There are some things I would guess you would NOT do:
You wouldn’t simply lock the rooms with the old damage and no longer use them. The damage to the roof in the spare-bedroom will eventually wreck the whole house. The smell of charred flooring in the kitchen will eventually spread all over the home.
You wouldn’t adapt your life around some key-rooms not being usable. I guess you could do your business in a porta potty in the kids room for a few days, but eventually you need that bathroom.
You wouldn’t call in a contractor before the last embers are out. You wouldn’t spend cash replacing the carpets before you are feeling assured they won’t burn again.
You wouldn’t hesitate to call the fire department because you sort-of expect them to cause some further damage with their hoses and boots and jimmy’s and hooks.
I’m guessing you would make sure the fire is out before establishing if the house is salvageable.
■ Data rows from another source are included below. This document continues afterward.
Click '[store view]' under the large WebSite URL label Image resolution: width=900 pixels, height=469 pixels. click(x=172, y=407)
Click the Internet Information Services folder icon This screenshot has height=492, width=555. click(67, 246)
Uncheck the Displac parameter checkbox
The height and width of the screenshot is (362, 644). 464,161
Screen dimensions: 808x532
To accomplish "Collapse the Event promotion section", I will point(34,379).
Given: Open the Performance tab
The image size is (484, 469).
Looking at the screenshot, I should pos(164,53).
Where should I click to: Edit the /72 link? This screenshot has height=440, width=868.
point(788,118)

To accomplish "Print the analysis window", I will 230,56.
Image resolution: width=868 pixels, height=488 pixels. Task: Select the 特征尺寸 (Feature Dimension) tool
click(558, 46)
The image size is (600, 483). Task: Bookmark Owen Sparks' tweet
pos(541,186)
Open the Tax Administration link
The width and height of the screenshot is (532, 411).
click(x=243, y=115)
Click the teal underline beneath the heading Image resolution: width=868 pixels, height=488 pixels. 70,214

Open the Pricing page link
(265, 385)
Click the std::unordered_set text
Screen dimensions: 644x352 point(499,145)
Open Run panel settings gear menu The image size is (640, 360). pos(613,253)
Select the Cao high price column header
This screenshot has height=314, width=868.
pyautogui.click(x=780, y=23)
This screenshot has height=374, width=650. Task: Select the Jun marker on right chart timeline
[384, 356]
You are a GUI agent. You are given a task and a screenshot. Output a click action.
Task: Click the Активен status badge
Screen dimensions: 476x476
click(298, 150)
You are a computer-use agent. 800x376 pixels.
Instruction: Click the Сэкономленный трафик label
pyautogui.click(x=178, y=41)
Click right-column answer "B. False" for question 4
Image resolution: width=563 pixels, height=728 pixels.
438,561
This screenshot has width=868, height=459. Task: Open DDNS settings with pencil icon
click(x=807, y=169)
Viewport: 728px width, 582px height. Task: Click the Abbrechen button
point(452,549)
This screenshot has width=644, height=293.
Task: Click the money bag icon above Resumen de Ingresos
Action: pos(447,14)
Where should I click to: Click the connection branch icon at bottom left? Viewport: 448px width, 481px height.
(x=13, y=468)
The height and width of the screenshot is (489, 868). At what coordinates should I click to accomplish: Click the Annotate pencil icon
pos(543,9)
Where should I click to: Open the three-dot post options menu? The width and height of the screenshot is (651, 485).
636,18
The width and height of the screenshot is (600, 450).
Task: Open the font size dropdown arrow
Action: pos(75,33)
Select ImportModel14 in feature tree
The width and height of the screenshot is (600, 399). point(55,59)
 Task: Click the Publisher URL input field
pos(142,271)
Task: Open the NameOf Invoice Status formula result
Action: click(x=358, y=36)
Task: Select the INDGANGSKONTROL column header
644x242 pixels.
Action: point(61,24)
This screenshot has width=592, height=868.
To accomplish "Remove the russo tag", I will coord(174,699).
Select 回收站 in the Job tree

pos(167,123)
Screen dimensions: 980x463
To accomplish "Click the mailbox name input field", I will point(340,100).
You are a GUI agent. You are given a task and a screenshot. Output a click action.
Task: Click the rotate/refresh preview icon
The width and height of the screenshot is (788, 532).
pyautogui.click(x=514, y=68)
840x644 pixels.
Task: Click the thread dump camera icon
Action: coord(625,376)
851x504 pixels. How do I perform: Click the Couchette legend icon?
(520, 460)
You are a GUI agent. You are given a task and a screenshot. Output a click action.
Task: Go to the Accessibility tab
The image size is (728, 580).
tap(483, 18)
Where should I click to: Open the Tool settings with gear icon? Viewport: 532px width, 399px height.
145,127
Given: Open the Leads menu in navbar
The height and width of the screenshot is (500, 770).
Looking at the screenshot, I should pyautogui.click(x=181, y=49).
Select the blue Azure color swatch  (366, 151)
I’m also guessing you would accept the temporary damage from the hoses and boots knowing it was necessary to kill the flames. I’m guessing that if the flames can’t be extinguished you would get out. Maybe even move to another, different house.
Well… IMHO that’s where you have been all these 18 pages. Dealing with a burning house. You might kill one flame only to find a new ember. Might close one room only to still find the stink from behind the closed door. You have been negotiating with a fire, one that neither feels a need to comply or has any interest in being extinguished.
Your wife has told you what she wanted. She might not have used the words “divorce” but she has used more-or-less every word and all actions around that subject. One of the reasons the attack on Pearl Harbor is notorious is that the attack took place BEFORE Japan declared war. Yet there was no denying the message. This is comparable: Your wife has attacked and sent the message repeatedly without the declaration.
Does this mean this “most perfect of marriages” is over?
No!
Not necessarily.
But it does mean you have to take her message seriously and stop all hope of some semi-divorced-semi-married stance.
She has told you:
WW said today she saw an attorney. WW said she wishes sje had a BF to move in with. WW said she didn’t want me at her families Christmas party.
Take her arms in yours and look her straight in the eyes. Tell her:
THANK YOU for the honesty.
You are totally free to go find a boyfriend to move in with. Nothing is forcing you to be or remain my wife.
And
I’m OK with not being at your families Christmas party.
Once she sees you have accepted the inevitability of that a marriage in infidelity can’t be then and only then is there a slight chance she might change. But if that does happen then the possible reconciliation might be based on some true grounds, rather than what has been taking place for frigging 18 pages!